Your goal → From the data below, retype exactly the lines starting with the one that contains "Vrije Tijd (719, 63)" and ending with the one that contains "Privacy Policy (989, 63)", both included.

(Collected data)

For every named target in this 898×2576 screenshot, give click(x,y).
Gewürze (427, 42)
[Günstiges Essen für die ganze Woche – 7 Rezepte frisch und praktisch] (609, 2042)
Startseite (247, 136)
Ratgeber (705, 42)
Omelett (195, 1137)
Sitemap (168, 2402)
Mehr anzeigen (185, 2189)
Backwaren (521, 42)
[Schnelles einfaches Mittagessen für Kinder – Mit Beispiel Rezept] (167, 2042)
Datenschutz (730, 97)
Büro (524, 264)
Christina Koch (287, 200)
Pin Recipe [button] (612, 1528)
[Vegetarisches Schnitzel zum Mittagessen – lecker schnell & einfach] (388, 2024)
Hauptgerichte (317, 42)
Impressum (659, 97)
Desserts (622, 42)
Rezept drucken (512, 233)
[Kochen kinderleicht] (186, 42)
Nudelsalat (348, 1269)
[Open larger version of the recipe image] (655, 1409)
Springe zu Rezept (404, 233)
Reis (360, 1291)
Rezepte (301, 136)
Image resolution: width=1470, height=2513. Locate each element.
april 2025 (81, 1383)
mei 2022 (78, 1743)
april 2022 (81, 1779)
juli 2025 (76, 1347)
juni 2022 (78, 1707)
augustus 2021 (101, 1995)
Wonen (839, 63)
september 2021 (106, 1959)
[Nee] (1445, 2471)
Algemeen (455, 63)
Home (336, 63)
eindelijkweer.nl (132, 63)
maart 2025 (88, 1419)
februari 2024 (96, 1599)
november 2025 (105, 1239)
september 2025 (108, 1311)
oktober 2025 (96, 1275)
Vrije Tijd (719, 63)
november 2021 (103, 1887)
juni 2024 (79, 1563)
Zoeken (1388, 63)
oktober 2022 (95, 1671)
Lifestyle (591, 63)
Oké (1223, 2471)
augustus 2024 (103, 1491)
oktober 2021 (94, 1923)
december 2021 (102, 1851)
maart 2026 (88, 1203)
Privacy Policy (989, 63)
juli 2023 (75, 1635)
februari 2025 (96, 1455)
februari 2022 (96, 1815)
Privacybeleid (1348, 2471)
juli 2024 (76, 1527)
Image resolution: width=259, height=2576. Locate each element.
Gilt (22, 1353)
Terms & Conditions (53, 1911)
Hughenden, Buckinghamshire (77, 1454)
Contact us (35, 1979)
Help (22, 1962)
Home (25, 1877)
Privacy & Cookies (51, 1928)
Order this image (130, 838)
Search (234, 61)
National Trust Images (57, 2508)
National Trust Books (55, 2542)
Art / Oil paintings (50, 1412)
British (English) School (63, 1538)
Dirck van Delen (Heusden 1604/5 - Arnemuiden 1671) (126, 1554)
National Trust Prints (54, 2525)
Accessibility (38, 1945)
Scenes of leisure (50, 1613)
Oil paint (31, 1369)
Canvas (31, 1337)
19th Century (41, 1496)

Task result →
Vrije Tijd (719, 63)
november 2021 (103, 1887)
juni 2024 (79, 1563)
Zoeken (1388, 63)
oktober 2022 (95, 1671)
Lifestyle (591, 63)
Oké (1223, 2471)
augustus 2024 (103, 1491)
oktober 2021 (94, 1923)
december 2021 (102, 1851)
maart 2026 (88, 1203)
Privacy Policy (989, 63)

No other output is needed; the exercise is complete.